◆ **JOB A**: In the text on the Central Limit Theorem, which functions are used to prove the theorem?

───── SELECTED TEXT ─────

The Central Limit Theorem states that the standardized sample mean converges in distribution to a standard normal distribution. Let $X_1,\cdots$ be i.i.d. random variables with $\mathrm{E}[X_i] = \mu$ and $0 < \text{Var}(X_i) = \sigma^2 < \infty$. Define the sample mean as $\bar{X}_n = \frac{1}{n} \sum_{i=1}^n X_i$. Then,

\[ \frac{\bar{X}_n - \mu}{\sigma/\sqrt{n}} \xrightarrow{d} \mathcal{N}(0,1) \]

This means that any sample mean $\bar{X}_n$ can be approximated by a normal distribution with mean $\mu$ and variance $\sigma^2/n$ when $n$ is large, regardless of the original distribution of $X_i$.

Proof

We can prove CLT using characteristic functions. The characteristic function of $X$ is defined as:

\[ \phi_X(t) = \mathrm{E}[\exp(itX)] \]

Let $Z_i = \frac{X_i - \mu}{\sigma}$, then $\mathrm{E}[Z_i] = 0$ and $\mathrm{Var}(Z_i) = 1$.

\[ \begin{align*} \phi_{\frac{\bar{X}_n - \mu}{\sigma/\sqrt{n}}}(t) &= \phi_{\frac{1}{\sqrt{n}} \sum_{i=1}^n Z_i}(t) \nl &= \prod_{i=1}^n \phi_{Z_i}\left(\frac{t}{\sqrt{n}}\right) \nl &= \left[ \phi_Z\left(\frac{t}{\sqrt{n}}\right) \right]^n \end{align*} \]

Take logarithm on both sides and let $n \to \infty$. Using l’Hôpital’s rule, we have:

\[ \begin{align*} \lim_{n \to \infty} \ln \phi_{\frac{\bar{X}_n - \mu}{\sigma/\sqrt{n}}}(t) &= \lim_{n \to \infty} n \ln \phi_Z\left(\frac{t}{\sqrt{n}}\right) \nl &= \lim_{h \to 0^+} \frac{\ln \phi_Z(th)}{h^2} \nl &= \lim_{h \to 0^+} \frac{t \phi_Z^\prime(th)}{2h \phi_Z(th)} \nl &= \frac{t}{2} \lim_{h \to 0^+} \frac{\phi_Z^\prime(th)}{h} \nl &= \frac{t^2}{2} \lim_{h \to 0^+} \phi_Z^{\prime\prime}(th) \nl &= \frac{t^2}{2} i^2 \mathrm{E}[Z^2] \nl &= -\frac{t^2}{2} \left( \mathrm{Var}(Z) + \mathrm{E}[Z]^2 \right) \nl &= -\frac{t^2}{2} \end{align*} \]

which is valid since $\phi_Z(0) = 1$ and $\phi_Z^\prime(0) = i \mathrm{E}[Z] = 0$. Exponentiating both sides, we get:

\[ \lim_{n \to \infty} \phi_{\frac{\bar{X}_n - \mu}{\sigma/\sqrt{n}}}(t) = \exp\left(-\frac{t^2}{2}\right) \]

This is the characteristic function of the standard normal distribution $\mathcal{N}(0,1)$. By the property of characteristic functions, we conclude that:

\[ \lim_{n \to \infty} F_{\frac{\bar{X}_n - \mu}{\sigma/\sqrt{n}}}(x) = \Phi(x) \]

where $\Phi(x)$ is the CDF of $\mathcal{N}(0,1)$. This completes the proof.

───── AVAILABLE RECORDS ─────

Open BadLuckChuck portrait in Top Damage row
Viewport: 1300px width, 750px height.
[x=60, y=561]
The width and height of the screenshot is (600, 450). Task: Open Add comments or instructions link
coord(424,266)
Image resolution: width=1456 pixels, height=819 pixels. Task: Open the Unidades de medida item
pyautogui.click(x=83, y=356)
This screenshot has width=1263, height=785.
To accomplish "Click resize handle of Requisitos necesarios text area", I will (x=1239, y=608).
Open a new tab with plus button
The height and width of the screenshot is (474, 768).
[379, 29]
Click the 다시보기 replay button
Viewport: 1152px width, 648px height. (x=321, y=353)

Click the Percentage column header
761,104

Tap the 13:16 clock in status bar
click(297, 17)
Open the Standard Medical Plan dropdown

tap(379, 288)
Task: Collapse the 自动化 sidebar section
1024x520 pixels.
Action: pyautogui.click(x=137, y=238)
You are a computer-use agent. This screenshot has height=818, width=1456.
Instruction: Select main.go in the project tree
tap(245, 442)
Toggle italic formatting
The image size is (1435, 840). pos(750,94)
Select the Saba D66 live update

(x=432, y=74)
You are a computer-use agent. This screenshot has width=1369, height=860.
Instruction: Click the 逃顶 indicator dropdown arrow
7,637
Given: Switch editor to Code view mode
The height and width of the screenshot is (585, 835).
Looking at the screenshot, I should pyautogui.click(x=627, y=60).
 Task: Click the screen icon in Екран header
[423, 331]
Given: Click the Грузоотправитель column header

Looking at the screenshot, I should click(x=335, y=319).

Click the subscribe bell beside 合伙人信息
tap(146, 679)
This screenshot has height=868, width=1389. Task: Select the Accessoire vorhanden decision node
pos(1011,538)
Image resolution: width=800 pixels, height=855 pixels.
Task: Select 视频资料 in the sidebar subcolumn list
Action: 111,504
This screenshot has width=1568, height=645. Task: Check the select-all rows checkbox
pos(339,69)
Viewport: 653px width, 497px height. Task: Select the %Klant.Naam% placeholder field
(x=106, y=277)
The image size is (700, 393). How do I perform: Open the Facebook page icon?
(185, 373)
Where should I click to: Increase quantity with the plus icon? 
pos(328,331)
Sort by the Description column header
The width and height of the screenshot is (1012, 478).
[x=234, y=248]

─────

◆ **JOB B**: Render everything in the listing from the line containing "Click the 다시보기 replay button" down to the line containing "tap(379, 288)" as a numbered list, omitting blank lines.

◆ **TASK RESULT A**: Characteristic functions.

◆ **TASK RESULT B**:
1. Click the 다시보기 replay button
2. Viewport: 1152px width, 648px height. (x=321, y=353)
3. Click the Percentage column header
4. 761,104
5. Tap the 13:16 clock in status bar
6. click(297, 17)
7. Open the Standard Medical Plan dropdown
8. tap(379, 288)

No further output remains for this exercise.